I most likely will not see it. I'm not really a star trek fan at all. I remember watching it when I was like 7 or 8 but then as I got older they played re-runs ALL THE TIME and I hated it. haha. Same goes with that show MASH.
I think I saw the last star trek movie that came out cuz my dad liked them.
i gotta agree with you there. If I never grew up watching the original series I would never have watched it. it looks rediculous, haha. but I love it because i never missed it on saturday mornings, that's when they used to play it in the 70's I guess. There was also an annimated series that ruled as well, along with the Planet of the Apes, haha.
just incase while you are watching and wondering....WHY?
J.J. Abrams Admits Star Trek Lens Flares Are "Ridiculous"
I'm curious to hear more about why you decided to use so many lens flares, and exactly when you decided to use them?
[Smiles] I don't know what you're talking about. [Laughs] I'm kidding. I know what you're saying with the lens flares. It was one of those things... I wanted a visual system that felt unique. I know there are certain shots where even I watch and think, "Oh that's ridiculous, that was too many." But I love the idea that the future was so bright it couldn't be contained in the frame.
The flares weren't just happening from on-camera light sources, they were happening off camera, and that was really the key to it. I want [to create] the sense that, just off camera, something spectacular is happening. There was always a sense of something, and also there is a really cool organic layer thats a quality of it. They were all done live, they weren't added later. There are something about those flares, especially in a movie that can potentially be very sterile and CG and overly controlled. There is something incredibly unpredictable and gorgeous about them. It is a really fun thing. Our DP would be off camera with this incredibly powerful flashlight aiming it at the lens. It became an art because different lenses required angles, and different proximity to the lens. Sometimes, when we were outside we'd use mirrors. Certain sizes were too big... literally, it was ridiculous. It was like another actor in the scene....

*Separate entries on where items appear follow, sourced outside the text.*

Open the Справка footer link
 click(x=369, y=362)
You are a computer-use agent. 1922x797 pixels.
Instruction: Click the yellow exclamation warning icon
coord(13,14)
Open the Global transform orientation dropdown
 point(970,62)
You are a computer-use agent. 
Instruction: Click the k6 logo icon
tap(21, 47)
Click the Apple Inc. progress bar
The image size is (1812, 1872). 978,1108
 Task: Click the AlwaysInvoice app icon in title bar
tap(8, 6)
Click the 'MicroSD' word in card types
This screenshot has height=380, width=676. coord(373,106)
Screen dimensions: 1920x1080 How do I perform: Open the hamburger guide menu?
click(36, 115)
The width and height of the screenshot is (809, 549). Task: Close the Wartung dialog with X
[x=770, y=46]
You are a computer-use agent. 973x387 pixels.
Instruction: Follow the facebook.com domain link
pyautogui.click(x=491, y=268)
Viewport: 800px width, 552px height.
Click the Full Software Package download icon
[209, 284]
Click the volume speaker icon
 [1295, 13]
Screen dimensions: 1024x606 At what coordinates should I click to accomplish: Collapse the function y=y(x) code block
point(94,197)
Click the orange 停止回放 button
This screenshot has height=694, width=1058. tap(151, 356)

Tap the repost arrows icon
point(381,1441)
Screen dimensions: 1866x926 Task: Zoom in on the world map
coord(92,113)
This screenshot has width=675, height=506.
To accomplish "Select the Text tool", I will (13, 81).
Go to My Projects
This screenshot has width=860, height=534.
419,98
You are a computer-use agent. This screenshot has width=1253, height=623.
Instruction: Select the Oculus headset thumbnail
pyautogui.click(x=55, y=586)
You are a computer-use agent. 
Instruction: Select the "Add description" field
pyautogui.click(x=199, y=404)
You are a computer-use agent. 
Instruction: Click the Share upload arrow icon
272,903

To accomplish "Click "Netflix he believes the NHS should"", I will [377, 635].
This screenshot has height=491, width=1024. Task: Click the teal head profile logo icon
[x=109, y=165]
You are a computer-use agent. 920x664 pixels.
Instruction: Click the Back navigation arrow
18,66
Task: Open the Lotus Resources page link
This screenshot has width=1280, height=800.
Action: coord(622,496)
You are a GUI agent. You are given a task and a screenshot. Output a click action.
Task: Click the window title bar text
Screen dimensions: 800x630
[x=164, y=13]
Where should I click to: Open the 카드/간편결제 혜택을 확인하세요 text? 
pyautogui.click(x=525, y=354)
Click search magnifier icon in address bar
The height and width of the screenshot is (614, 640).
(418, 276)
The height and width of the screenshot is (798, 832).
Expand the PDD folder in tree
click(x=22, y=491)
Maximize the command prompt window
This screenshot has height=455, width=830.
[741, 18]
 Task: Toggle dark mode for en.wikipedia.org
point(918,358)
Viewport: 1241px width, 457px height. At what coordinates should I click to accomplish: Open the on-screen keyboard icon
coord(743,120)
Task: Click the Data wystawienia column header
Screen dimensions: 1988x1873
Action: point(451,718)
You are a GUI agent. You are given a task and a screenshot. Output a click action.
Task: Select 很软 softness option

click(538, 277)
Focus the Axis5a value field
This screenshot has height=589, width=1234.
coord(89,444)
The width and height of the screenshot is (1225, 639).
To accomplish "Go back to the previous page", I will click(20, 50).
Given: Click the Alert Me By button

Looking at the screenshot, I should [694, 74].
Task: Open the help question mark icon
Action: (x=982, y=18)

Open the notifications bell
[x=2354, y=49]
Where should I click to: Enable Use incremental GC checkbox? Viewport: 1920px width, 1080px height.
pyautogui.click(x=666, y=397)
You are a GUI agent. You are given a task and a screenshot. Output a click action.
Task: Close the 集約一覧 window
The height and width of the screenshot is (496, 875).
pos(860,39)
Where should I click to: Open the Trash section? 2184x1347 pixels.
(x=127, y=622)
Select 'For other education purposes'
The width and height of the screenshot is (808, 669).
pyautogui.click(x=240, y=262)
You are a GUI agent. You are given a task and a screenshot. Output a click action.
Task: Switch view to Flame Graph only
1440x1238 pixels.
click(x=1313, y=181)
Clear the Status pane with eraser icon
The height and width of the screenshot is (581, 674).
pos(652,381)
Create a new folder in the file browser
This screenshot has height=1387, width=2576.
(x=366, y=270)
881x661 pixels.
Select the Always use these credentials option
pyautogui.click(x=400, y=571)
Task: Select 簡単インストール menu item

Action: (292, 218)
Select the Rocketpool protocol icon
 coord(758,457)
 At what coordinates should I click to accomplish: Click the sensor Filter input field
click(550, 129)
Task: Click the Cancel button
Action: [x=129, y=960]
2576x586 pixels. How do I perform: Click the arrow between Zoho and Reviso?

We had two cameras, so sometimes we had two different spotlight operators. When there was atmosphere in the room, you had to be really careful because you could see the beams. So it was this ridiculous, added level of pain in the ass, but I love... [looking at] the final cut, [the flares] to me, were a fun additional touch that I think, while overdone, in some places, it feels like the future is that bright.
So now you know, and honestly after hearing his reasoning and his admission that maybe he got a little carried away in some scenes — like the above Spock meets Scottie moment — I can see what he's saying, especially about keeping it from looking too greenscreen or fake.